Estuve dando tumbos, andando por andar, sin mirar donde pisaba, sin mirar lo que dejaba atrás ni lo que se venía por delante. Pero esto se siente correcto, se siente verdadero, duradero.
Nuevamente levanto la vista y, aunque me llena de miedo no poder ver más allá que un par de pasos, me emociona saber que puede ser que más adelante sigas a mi lado. Me emociona pensar en que tal vez la pasemos mal, que tengamos muchos problemas, pero será un obstáculo a superar juntos.
Tengo miedo, y mucho... tengo dudas, y muchas, pero también me siento llena de fuerza para borrar esas sensaciones de mi cabeza.
Hubiera sido completamente feliz si pudiera saber que me espera en los siguientes años, además de una espera muy larga. No saber es parte la aventura de aprender...no?
Algo he aprendido, y es que esperar no significa quedarte estático, no avanzar.

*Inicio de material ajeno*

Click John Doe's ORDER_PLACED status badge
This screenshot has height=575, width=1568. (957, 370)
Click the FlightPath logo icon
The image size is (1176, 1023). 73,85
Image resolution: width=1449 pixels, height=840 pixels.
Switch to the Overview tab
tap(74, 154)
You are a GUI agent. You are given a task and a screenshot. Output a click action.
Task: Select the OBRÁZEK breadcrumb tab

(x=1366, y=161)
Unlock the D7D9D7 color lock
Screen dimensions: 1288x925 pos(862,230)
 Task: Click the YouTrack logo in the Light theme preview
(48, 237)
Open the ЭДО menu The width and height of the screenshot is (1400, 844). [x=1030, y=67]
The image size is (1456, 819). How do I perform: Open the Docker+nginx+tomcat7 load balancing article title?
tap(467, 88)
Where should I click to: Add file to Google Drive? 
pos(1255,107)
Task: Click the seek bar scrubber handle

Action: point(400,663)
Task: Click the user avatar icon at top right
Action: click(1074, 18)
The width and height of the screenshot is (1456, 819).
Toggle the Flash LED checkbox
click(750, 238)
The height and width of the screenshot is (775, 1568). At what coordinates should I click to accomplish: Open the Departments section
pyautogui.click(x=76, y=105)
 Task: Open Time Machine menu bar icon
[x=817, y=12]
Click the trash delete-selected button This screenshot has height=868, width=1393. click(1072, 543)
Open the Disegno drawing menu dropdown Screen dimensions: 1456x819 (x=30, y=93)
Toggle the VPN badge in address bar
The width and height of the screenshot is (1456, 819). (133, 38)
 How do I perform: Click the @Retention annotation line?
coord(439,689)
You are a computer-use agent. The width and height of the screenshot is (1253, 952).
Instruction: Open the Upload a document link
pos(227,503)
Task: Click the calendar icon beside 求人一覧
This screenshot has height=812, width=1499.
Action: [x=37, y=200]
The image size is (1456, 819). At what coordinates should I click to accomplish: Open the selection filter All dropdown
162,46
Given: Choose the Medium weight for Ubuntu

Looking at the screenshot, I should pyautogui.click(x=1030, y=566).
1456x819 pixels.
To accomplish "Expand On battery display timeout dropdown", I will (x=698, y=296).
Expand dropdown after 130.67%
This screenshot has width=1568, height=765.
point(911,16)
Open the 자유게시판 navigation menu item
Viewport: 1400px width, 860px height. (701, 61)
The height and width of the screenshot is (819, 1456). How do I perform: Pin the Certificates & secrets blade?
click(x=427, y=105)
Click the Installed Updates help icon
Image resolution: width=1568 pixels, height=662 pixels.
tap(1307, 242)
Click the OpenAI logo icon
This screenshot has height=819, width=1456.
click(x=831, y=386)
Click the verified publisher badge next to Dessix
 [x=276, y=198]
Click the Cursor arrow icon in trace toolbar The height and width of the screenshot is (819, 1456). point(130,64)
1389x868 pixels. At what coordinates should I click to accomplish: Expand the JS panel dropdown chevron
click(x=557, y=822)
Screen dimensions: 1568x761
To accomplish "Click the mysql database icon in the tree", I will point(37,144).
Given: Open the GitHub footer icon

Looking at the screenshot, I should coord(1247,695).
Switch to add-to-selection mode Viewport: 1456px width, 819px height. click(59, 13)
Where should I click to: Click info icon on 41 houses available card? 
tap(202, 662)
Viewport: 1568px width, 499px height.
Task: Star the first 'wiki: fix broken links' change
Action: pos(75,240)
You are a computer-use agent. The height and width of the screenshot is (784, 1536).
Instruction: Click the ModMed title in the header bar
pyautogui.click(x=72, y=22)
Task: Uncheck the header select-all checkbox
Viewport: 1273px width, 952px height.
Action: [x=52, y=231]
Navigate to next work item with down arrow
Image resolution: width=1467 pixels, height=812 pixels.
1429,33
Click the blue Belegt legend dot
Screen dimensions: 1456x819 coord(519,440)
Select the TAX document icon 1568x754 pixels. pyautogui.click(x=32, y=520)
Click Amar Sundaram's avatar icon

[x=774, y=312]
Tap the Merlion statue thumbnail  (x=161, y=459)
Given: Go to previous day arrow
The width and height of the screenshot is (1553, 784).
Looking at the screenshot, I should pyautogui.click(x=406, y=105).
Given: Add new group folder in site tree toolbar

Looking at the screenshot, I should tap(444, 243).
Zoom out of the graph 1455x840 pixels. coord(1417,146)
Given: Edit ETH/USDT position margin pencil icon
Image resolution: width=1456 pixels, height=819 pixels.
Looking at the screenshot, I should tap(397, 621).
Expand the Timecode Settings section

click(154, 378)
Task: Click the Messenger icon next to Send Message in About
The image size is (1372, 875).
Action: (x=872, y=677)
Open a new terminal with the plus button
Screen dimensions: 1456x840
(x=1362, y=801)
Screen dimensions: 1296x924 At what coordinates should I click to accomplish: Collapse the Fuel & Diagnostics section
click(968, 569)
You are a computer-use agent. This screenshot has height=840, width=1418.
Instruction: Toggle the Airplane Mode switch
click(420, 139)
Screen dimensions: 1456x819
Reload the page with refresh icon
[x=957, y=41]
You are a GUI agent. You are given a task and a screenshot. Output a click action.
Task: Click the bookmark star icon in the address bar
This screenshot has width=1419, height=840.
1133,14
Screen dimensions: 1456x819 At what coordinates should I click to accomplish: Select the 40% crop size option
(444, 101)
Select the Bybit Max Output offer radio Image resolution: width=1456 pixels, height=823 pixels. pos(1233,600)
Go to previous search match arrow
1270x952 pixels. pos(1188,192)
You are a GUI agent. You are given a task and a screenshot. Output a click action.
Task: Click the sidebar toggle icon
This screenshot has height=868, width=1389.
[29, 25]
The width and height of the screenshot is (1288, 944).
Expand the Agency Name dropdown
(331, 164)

Esperar es vivir tus días con normalidad, pasar el tiempo haciendo las cosas que te gustan, seguir creciendo, conociendo nuevas cosas...y al final del día pensar en ti y saber que queda un poco menos para la meta que supondrá un nuevo inicio.
Tal vez nunca lleguemos, nunca terminemos este recorrido tan sinuoso que nos hemos marcado, pero tenemos la esperanza de que lo haremos, tenemos fe en ello.
Y, aunque pocos lo entiendan o lo intenten comprender, por primera vez en mucho tiempo siento que dejo de dar pasos en falso y doy un paso en verdadero.